TASK REQUIREMENTS:
Only an exact reprint of all the data is acceptable.

=-=-=-=-=

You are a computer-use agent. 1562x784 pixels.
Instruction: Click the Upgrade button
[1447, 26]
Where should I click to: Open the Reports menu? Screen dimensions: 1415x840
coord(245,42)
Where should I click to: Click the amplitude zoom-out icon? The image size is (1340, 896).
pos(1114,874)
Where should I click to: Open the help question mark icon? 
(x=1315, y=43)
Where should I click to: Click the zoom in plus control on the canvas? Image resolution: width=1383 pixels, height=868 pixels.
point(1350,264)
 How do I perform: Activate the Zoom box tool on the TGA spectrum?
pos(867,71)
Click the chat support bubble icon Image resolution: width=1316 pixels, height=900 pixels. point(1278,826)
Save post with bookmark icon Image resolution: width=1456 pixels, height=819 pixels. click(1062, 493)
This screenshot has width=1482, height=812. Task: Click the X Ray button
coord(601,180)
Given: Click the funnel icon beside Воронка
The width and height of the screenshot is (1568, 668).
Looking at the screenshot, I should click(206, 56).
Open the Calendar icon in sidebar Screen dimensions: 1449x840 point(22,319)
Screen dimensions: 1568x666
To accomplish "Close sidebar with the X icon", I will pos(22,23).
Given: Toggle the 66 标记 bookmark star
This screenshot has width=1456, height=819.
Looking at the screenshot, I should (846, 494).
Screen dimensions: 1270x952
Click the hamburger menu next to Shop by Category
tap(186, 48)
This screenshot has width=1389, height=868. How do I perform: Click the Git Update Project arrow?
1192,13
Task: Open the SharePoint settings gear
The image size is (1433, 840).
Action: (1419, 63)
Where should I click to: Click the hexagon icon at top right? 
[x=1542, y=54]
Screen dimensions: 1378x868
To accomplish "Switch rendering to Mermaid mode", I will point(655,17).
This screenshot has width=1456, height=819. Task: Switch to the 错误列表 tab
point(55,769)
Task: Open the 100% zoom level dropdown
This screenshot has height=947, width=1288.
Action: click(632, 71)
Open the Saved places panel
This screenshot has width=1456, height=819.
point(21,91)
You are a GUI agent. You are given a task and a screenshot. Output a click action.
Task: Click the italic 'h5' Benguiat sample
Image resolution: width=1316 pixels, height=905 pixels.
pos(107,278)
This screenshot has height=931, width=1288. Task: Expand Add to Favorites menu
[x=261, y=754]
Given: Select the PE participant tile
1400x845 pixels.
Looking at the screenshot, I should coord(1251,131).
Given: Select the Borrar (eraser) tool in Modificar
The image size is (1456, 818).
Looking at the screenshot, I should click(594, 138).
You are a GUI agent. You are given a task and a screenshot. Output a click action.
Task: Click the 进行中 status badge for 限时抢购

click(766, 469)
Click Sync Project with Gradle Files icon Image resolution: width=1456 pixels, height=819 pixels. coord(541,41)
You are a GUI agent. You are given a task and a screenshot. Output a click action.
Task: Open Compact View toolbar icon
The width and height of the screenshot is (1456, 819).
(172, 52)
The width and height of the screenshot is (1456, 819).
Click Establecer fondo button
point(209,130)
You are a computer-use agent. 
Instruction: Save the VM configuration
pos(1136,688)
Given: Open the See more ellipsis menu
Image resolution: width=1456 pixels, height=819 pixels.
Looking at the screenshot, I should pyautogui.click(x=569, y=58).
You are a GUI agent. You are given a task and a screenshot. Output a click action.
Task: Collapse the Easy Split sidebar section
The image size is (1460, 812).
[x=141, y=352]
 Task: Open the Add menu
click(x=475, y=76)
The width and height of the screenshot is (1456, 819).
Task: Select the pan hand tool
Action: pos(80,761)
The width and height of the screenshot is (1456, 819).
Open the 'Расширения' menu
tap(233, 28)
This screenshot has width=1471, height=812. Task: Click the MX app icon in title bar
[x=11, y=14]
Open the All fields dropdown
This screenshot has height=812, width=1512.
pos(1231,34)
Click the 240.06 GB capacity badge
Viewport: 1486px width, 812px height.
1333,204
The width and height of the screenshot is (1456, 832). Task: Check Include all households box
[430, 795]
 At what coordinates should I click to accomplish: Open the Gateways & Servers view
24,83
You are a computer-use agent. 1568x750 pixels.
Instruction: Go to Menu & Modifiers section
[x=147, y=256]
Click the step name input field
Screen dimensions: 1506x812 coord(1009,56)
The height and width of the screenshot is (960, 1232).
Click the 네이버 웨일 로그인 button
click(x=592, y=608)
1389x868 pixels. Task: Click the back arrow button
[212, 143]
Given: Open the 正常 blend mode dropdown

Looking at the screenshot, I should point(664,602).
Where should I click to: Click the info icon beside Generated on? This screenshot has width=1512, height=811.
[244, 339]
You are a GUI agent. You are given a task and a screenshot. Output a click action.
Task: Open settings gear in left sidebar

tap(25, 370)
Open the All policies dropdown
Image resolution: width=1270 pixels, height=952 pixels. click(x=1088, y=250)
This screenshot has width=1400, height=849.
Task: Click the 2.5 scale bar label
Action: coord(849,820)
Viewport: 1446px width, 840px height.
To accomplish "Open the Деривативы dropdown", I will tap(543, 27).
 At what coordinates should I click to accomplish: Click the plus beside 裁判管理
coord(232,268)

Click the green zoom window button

=-=-=-=-=

EXERCISE RESULT:
You are a computer-use agent. 1562x784 pixels.
Instruction: Click the Upgrade button
[1447, 26]
Where should I click to: Open the Reports menu? Screen dimensions: 1415x840
coord(245,42)
Where should I click to: Click the amplitude zoom-out icon? The image size is (1340, 896).
pos(1114,874)
Where should I click to: Open the help question mark icon? 
(x=1315, y=43)
Where should I click to: Click the zoom in plus control on the canvas? Image resolution: width=1383 pixels, height=868 pixels.
point(1350,264)
 How do I perform: Activate the Zoom box tool on the TGA spectrum?
pos(867,71)
Click the chat support bubble icon Image resolution: width=1316 pixels, height=900 pixels. point(1278,826)
Save post with bookmark icon Image resolution: width=1456 pixels, height=819 pixels. click(1062, 493)
This screenshot has width=1482, height=812. Task: Click the X Ray button
coord(601,180)
Given: Click the funnel icon beside Воронка
The width and height of the screenshot is (1568, 668).
Looking at the screenshot, I should click(206, 56).
Open the Calendar icon in sidebar Screen dimensions: 1449x840 point(22,319)
Screen dimensions: 1568x666
To accomplish "Close sidebar with the X icon", I will pos(22,23).
Given: Toggle the 66 标记 bookmark star
This screenshot has width=1456, height=819.
Looking at the screenshot, I should (846, 494).
Screen dimensions: 1270x952
Click the hamburger menu next to Shop by Category
tap(186, 48)
This screenshot has width=1389, height=868. How do I perform: Click the Git Update Project arrow?
1192,13
Task: Open the SharePoint settings gear
The image size is (1433, 840).
Action: (1419, 63)
Where should I click to: Click the hexagon icon at top right? 
[x=1542, y=54]
Screen dimensions: 1378x868
To accomplish "Switch rendering to Mermaid mode", I will point(655,17).
This screenshot has width=1456, height=819. Task: Switch to the 错误列表 tab
point(55,769)
Task: Open the 100% zoom level dropdown
This screenshot has height=947, width=1288.
Action: click(632, 71)
Open the Saved places panel
This screenshot has width=1456, height=819.
point(21,91)
You are a GUI agent. You are given a task and a screenshot. Output a click action.
Task: Click the italic 'h5' Benguiat sample
Image resolution: width=1316 pixels, height=905 pixels.
pos(107,278)
This screenshot has height=931, width=1288. Task: Expand Add to Favorites menu
[x=261, y=754]
Given: Select the PE participant tile
1400x845 pixels.
Looking at the screenshot, I should coord(1251,131).
Given: Select the Borrar (eraser) tool in Modificar
The image size is (1456, 818).
Looking at the screenshot, I should click(594, 138).
You are a GUI agent. You are given a task and a screenshot. Output a click action.
Task: Click the 进行中 status badge for 限时抢购

click(766, 469)
Click Sync Project with Gradle Files icon Image resolution: width=1456 pixels, height=819 pixels. coord(541,41)
You are a GUI agent. You are given a task and a screenshot. Output a click action.
Task: Open Compact View toolbar icon
The width and height of the screenshot is (1456, 819).
(172, 52)
The width and height of the screenshot is (1456, 819).
Click Establecer fondo button
point(209,130)
You are a computer-use agent. 
Instruction: Save the VM configuration
pos(1136,688)
Given: Open the See more ellipsis menu
Image resolution: width=1456 pixels, height=819 pixels.
Looking at the screenshot, I should pyautogui.click(x=569, y=58).
You are a GUI agent. You are given a task and a screenshot. Output a click action.
Task: Collapse the Easy Split sidebar section
The image size is (1460, 812).
[x=141, y=352]
 Task: Open the Add menu
click(x=475, y=76)
The width and height of the screenshot is (1456, 819).
Task: Select the pan hand tool
Action: pos(80,761)
The width and height of the screenshot is (1456, 819).
Open the 'Расширения' menu
tap(233, 28)
This screenshot has width=1471, height=812. Task: Click the MX app icon in title bar
[x=11, y=14]
Open the All fields dropdown
This screenshot has height=812, width=1512.
pos(1231,34)
Click the 240.06 GB capacity badge
Viewport: 1486px width, 812px height.
1333,204
The width and height of the screenshot is (1456, 832). Task: Check Include all households box
[430, 795]
 At what coordinates should I click to accomplish: Open the Gateways & Servers view
24,83
You are a computer-use agent. 1568x750 pixels.
Instruction: Go to Menu & Modifiers section
[x=147, y=256]
Click the step name input field
Screen dimensions: 1506x812 coord(1009,56)
The height and width of the screenshot is (960, 1232).
Click the 네이버 웨일 로그인 button
click(x=592, y=608)
1389x868 pixels. Task: Click the back arrow button
[212, 143]
Given: Open the 正常 blend mode dropdown

Looking at the screenshot, I should point(664,602).
Where should I click to: Click the info icon beside Generated on? This screenshot has width=1512, height=811.
[244, 339]
You are a GUI agent. You are given a task and a screenshot. Output a click action.
Task: Open settings gear in left sidebar

tap(25, 370)
Open the All policies dropdown
Image resolution: width=1270 pixels, height=952 pixels. click(x=1088, y=250)
This screenshot has width=1400, height=849.
Task: Click the 2.5 scale bar label
Action: coord(849,820)
Viewport: 1446px width, 840px height.
To accomplish "Open the Деривативы dropdown", I will tap(543, 27).
 At what coordinates should I click to accomplish: Click the plus beside 裁判管理
coord(232,268)

Click the green zoom window button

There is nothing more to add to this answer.